Бойерляйн с самого начала задумал злостное банкротство (я узнал об этом вчера), и вот по его милости мы уже семь месяцев без работы — Франк, я и сотни других. Мы вкалывали на этого негодяя, он же переправлял барыши на свой текущий счет в Швейцарию, а мы тут с семьями выкручивайся как знаешь, да еще ссуда под домик с земельным участком над тобой висит. Кредиты, которые Бойерляйн получил от банков, вдруг как сквозь землю провалились. Ну допустим, пошли бы мы с Франком к банкирам, заикнулись бы насчет этих шести- или семизначных сумм, да нам даже не улыбнулись бы снисходительно в ответ. В качестве гарантии Бойерляйн предложил кредиторам недостроенные дома, хотя достраивать их и не думал.

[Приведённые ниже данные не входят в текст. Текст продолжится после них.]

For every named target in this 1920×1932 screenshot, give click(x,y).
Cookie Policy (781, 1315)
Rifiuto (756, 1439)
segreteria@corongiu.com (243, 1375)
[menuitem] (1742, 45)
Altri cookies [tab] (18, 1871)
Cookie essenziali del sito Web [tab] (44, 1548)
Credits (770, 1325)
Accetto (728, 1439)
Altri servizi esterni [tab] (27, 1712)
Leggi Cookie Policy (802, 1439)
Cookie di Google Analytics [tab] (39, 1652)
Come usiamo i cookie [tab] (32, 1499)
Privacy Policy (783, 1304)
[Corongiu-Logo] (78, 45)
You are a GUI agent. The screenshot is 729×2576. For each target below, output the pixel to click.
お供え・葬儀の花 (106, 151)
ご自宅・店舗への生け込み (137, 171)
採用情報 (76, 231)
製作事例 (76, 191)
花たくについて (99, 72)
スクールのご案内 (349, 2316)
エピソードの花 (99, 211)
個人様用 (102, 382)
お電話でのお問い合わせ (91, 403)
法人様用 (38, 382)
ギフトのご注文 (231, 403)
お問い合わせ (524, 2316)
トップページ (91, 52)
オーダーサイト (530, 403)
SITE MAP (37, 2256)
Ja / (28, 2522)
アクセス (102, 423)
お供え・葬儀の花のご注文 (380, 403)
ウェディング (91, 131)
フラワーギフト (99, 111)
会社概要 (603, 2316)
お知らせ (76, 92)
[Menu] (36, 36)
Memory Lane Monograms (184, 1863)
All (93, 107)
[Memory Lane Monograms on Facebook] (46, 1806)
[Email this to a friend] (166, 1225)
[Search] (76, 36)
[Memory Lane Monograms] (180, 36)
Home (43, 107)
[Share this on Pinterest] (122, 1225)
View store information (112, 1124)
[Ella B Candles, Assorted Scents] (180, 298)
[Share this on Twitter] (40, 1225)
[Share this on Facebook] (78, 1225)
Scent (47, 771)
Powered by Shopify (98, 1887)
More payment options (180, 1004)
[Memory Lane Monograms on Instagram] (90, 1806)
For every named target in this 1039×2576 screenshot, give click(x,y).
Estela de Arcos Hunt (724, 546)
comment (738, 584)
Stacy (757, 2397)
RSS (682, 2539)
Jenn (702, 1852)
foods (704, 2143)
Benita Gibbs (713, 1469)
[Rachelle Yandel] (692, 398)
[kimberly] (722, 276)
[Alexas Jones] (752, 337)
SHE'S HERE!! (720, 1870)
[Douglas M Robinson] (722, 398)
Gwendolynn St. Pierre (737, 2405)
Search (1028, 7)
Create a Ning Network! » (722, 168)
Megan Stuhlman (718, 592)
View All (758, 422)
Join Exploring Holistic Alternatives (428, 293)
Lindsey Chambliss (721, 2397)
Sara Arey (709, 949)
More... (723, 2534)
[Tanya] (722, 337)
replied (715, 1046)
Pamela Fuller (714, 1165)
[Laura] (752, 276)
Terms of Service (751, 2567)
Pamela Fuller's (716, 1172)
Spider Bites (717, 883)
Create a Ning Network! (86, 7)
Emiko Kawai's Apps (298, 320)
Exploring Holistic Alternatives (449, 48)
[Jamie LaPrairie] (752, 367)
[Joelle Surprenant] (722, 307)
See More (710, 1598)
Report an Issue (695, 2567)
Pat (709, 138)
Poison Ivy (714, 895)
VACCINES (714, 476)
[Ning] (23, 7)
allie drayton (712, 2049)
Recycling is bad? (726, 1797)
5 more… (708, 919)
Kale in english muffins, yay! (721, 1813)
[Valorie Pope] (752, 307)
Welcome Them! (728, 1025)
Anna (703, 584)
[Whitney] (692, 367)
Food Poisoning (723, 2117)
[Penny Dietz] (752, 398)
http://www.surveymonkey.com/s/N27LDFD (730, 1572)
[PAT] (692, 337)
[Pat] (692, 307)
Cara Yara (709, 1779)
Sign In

Конечно, палить в небо — мальчишество, надо было сделать по-другому, лицом к лицу, чтобы он знал, кто и за что. Этот подлюга со сладенькой улыбочкой и рот-то открывал только затем, чтобы нас подгонять: «Давай, ребята, шевелись, time is money[2], у меня каждый может стать десятником, без инкубатора и экзаменов, я плачу вам не за безделье, шевелись, ребята, думать за вас буду я, и никаких возражений!»

Таков был Бойерляйн.

На стройплощадку он никогда не приезжал на своем шикарном «мерседесе», только на захудалом «фольксвагене», который тянул лямку уже лет двадцать. Всегда он был в замызганных джинсах, желтых резиновых сапогах, а на голове — в жару ли, в холод ли — постоянно носил вышитое цветочками кепи из джинсовки. Таков был Бойерляйн, мой прежний «кормилец», и среди нас, рабочих, многие считали его «своим в доску» из-за потрепанной одежды, потрепанного «фольксвагена» и всяких бойких присказок, вроде: «Ну, ребятки, навалимся еще разок на мамочку. Шевелись, шевелись, не то заржавеет».

— Эй, Лотар, еще пива? — Паяц налил полный пивной стакан.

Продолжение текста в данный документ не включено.